Republicans have historically, famously spun their efforts to gut social safety net programs under the same guise of “reforms” that House Republicans are using now. They promise to never touch Medicare or Social Security, while salivating for the very types of “reforms” to the social safety net that may soon become law, that are stuffed into the House’s latest reconciliation package. In one of his last truly eloquent moments as president, Biden was able to back Republicans into a corner during his 2023 State of the Union address, and got the Republican conference to agree, on live TV, to drop their at-the-time-latest effort to sunset Medicare and Social Security every five years.
New polling from Quinnipiac University today shows that Republican efforts to obscure what exactly it is they’re doing to Medicaid may not have been as successful as it has been in the past — or perhaps the opposition party’s telegraphing of the horrors to voters actually broke through this time. Per Quinnipiac:
As the Senate debates the GOP tax and spending bill titled One Big Beautiful Bill Act and President Donald Trump pushes for a July 4 deadline to sign it, voters 53 – 27 percent oppose the legislation, with 20 percent not offering an opinion, according to a Quinnipiac University national poll of registered voters released today.
Elon Has ‘Regret’ At 3:04 AM
I mean, who among us doesn’t do a little self deprecative soul searching at such an hour.
According to some reports, Trump and the world’s richest man actually spoke on the phone late on Monday night after their messy, public breakup last week. Musk posted the tweet early Wednesday.
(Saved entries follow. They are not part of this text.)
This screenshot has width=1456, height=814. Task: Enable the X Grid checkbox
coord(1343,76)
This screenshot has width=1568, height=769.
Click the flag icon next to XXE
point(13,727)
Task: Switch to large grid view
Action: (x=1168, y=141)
AOC Articulates The Asymmetry
Rep. Alexandria Ocasio-Cortez (D-NY) on Tuesday night succinctly articulated the longstanding punditry norms that have Democrats policing the largely organic Los Angeles protests: “It is 100% carrying water for the opposition to participate in this collective delusion that Dems for some reason need to answer for every teen who throws a rock rather than hold the Trump admin accountable for intentionally creating chaos and breaking the law to stoke violence.”
One of the most dependable formulations in political commentary is that Democrats are responsible for everyone vaguely, even just aesthetically, associated with the left, while Republican politicians can directly fraternize with neo-Nazis and still claim ideological distance.